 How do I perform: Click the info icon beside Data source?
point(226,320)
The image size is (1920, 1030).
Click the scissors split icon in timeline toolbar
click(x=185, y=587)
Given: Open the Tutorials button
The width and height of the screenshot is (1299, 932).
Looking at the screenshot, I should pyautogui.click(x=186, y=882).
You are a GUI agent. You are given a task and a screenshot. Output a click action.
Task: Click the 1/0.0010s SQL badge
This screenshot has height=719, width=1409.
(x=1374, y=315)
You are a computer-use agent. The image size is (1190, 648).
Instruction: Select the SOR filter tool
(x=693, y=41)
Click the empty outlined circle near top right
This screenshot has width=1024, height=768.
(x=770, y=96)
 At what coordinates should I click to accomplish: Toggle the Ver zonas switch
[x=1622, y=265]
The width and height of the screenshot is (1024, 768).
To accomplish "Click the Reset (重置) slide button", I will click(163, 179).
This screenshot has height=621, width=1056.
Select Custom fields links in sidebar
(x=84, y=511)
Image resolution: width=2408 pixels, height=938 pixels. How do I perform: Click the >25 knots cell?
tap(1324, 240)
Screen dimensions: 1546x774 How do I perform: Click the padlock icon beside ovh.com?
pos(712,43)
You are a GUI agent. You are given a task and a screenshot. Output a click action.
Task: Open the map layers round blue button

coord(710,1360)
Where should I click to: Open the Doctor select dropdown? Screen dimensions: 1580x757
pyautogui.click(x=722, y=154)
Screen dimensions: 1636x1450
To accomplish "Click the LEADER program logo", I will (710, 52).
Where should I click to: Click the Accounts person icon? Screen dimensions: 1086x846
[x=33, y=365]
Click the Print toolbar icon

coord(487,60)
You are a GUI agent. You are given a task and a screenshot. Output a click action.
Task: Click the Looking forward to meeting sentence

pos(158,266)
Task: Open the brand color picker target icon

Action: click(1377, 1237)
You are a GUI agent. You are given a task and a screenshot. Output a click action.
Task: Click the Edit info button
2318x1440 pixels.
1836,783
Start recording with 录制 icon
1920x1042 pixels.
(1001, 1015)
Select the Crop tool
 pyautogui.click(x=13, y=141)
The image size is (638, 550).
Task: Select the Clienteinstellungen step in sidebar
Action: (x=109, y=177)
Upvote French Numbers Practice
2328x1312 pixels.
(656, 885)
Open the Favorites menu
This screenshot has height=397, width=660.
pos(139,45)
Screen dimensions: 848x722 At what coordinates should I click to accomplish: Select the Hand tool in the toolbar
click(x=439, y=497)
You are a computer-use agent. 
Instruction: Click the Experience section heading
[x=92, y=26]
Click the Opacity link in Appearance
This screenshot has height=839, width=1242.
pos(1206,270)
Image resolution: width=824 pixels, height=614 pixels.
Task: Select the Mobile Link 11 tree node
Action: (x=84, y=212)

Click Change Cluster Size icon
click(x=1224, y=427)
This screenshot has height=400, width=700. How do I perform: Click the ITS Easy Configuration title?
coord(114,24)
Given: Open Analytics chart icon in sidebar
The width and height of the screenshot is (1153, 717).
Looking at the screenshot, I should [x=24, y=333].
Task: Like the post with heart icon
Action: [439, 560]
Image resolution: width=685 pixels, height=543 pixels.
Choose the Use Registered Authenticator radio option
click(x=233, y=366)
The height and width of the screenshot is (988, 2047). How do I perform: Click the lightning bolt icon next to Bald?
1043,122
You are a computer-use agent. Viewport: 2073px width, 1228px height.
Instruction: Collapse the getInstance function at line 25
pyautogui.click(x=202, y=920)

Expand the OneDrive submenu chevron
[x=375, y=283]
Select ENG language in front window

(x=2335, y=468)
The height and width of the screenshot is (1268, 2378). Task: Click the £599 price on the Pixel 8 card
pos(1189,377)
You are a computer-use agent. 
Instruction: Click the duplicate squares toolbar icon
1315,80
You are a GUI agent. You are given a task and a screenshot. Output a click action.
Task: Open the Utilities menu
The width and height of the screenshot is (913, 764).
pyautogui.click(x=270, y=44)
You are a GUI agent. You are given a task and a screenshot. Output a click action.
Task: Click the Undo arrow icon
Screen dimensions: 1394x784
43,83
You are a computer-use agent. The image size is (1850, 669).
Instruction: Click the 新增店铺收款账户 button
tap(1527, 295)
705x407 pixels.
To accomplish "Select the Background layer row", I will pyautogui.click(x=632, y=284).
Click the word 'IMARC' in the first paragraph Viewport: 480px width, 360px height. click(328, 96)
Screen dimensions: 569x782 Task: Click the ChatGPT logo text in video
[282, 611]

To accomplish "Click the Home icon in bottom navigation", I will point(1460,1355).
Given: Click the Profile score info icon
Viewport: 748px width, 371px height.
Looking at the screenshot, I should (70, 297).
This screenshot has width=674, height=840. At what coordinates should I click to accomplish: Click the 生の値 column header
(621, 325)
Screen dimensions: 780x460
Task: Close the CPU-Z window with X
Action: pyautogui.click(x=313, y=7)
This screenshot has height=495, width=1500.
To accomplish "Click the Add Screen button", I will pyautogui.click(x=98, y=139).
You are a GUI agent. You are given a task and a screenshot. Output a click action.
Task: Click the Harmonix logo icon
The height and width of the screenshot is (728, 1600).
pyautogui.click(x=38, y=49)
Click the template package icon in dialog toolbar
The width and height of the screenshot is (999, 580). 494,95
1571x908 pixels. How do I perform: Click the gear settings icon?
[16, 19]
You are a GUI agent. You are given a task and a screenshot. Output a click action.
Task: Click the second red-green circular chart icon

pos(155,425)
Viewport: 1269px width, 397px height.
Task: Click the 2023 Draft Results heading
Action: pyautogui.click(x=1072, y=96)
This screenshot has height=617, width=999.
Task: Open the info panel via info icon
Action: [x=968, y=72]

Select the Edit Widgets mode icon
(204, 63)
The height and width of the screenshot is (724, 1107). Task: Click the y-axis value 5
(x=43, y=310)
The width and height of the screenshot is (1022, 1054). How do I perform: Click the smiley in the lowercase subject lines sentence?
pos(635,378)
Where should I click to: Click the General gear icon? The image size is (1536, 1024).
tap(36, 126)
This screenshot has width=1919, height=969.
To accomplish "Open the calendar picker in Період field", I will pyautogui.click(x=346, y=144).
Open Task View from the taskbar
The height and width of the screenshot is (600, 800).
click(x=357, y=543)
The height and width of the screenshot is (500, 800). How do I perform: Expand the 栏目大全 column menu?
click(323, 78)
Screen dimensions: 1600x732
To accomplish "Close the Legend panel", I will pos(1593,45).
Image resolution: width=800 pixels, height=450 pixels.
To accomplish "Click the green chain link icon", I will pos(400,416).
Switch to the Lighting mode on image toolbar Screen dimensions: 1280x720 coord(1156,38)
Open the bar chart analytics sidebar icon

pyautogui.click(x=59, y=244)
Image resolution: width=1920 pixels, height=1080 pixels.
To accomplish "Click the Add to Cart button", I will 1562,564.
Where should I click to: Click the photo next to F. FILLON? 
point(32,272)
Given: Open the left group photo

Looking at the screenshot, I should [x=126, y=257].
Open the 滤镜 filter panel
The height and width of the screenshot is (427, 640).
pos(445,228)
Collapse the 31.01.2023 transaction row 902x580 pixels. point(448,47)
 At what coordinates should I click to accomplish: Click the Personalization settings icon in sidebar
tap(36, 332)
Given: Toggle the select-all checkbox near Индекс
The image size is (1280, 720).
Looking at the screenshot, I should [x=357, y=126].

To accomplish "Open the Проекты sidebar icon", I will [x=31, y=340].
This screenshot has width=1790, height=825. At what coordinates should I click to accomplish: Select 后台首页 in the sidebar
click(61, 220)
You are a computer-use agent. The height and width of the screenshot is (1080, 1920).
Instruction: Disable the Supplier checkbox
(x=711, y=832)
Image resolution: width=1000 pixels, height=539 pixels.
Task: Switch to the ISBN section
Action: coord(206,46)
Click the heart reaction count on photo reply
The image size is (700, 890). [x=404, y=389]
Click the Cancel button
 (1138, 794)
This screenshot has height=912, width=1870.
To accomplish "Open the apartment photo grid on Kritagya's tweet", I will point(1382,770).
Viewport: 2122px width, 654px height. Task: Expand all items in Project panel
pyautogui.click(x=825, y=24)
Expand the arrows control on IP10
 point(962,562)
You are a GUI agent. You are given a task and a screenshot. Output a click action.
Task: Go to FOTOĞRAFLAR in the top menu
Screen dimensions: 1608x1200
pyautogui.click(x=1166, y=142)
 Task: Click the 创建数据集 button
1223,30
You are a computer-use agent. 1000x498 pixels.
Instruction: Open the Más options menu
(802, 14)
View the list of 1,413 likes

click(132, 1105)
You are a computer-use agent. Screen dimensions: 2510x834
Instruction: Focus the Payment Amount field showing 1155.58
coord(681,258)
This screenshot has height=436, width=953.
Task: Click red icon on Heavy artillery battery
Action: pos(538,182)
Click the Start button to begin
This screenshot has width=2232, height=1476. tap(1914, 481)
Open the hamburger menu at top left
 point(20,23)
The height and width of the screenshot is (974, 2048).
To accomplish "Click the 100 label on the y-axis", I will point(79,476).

=-=-=

= Brief =
Echo the items from the line with "The height and width of the screenshot is (724, 1107)." to the line with "click(323, 78)", both included, exactly as they appear.

= Correct answer =
The height and width of the screenshot is (724, 1107). Task: Click the y-axis value 5
(x=43, y=310)
The width and height of the screenshot is (1022, 1054). How do I perform: Click the smiley in the lowercase subject lines sentence?
pos(635,378)
Where should I click to: Click the General gear icon? The image size is (1536, 1024).
tap(36, 126)
This screenshot has width=1919, height=969.
To accomplish "Open the calendar picker in Період field", I will pyautogui.click(x=346, y=144).
Open Task View from the taskbar
The height and width of the screenshot is (600, 800).
click(x=357, y=543)
The height and width of the screenshot is (500, 800). How do I perform: Expand the 栏目大全 column menu?
click(323, 78)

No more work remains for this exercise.